Cai Fang's point of view is that the reason why China's economic growth began to slow down after 2012 is the "reversal change" of population factors, which is embodied in the fact that the working age population began to turn into negative growth, and the population dependency ratio increased rapidly, resulting in the loss of China's "population dividend".

Lin Yifu pointed out to Cai Fang that population change is a slow variable, while China's economic growth rate after 2010 is a fast phenomenon. It is impossible to explain the fast phenomenon with a slow variable.

In response to this, Cai Fang said, "although the population change rate in a specific year may not directly change the economic growth rate, the trend of production factor supply and productivity increase caused by the population change stage indicates that the change in the economic development stage will inevitably change the potential growth rate."

Cai Fang also said that "the long-term inevitability is often not been shown slowly, but always under the influence of a special short-term incentive, which is related to the failure to make a correct judgment on the long-term inevitability."

For many years, Lin Yifu has held the view that "external and cyclical factors are the main reason" for the slowdown of China's economic growth since 2010.

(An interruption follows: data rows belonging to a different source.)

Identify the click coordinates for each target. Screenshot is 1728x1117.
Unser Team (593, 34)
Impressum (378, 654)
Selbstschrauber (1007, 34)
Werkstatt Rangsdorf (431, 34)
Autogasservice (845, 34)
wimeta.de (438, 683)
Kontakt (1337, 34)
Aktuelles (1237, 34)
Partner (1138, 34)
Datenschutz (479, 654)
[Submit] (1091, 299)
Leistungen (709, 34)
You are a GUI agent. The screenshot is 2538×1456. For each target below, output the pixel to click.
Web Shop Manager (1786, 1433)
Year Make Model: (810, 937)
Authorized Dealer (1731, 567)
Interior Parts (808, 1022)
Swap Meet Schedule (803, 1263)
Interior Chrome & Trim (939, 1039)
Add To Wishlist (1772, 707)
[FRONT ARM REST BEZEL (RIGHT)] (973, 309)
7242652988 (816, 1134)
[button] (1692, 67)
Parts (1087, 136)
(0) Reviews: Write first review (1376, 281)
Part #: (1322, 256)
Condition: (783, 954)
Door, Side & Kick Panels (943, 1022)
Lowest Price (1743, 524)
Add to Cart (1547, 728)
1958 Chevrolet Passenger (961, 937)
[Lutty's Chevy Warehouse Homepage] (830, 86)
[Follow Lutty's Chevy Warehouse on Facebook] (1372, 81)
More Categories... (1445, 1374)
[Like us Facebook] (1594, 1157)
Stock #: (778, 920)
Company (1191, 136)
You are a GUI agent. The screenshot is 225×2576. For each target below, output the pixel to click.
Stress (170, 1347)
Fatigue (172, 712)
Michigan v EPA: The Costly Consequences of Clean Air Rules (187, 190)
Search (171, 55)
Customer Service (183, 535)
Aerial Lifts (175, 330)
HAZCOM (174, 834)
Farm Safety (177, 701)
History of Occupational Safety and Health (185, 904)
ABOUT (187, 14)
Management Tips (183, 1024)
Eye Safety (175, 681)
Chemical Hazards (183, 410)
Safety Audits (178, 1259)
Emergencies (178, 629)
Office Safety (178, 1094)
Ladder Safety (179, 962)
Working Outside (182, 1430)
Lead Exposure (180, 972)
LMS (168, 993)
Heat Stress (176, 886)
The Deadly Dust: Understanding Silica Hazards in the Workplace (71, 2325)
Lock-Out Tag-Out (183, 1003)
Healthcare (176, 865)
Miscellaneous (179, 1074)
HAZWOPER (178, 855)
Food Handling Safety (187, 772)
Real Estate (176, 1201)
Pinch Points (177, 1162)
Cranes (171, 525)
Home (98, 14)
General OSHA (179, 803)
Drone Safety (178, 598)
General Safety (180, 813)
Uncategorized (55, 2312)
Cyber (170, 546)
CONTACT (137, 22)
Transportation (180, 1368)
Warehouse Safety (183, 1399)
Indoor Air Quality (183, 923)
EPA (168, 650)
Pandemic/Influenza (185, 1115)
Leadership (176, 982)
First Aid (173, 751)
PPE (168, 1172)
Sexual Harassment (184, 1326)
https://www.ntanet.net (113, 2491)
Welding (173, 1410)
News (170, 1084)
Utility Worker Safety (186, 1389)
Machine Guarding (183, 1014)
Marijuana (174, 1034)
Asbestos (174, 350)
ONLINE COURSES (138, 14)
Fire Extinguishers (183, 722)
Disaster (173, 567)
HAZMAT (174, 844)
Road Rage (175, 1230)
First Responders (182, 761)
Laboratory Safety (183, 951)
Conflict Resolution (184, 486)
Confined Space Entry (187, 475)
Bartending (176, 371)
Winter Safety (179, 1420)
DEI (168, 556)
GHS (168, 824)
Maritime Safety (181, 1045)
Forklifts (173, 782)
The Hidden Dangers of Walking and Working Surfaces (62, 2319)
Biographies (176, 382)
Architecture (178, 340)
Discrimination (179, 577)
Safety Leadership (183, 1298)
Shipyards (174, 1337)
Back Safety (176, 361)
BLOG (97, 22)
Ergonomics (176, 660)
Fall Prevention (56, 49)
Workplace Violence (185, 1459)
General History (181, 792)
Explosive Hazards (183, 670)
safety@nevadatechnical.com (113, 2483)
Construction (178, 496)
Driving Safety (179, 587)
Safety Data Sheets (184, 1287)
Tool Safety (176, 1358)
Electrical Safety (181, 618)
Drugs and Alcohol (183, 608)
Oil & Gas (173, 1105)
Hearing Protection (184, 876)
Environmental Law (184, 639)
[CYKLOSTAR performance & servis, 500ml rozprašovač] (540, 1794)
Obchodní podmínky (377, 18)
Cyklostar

In this view, Cai Fang said that Lin Yifu ignored the role of population factors in economic growth and the characteristics of "old before rich". He believes that in predicting the trend of economic growth rate, the periodic characteristics of population transformation are a factor that cannot be ignored.

Therefore, Cai Fang proposed that the high-speed economic growth of more than 30 years before the slowdown of China's economic growth was highly dependent on the population dividend, and the early and rapid disappearance of the population dividend would eventually show a decline in the potential growth rate, "the potential growth rate of China's economy needs to be estimated in another way. Compared with Lin Yifu's research, it is inevitable to get inconsistent prediction results, which leads to different policy implications. " He wrote.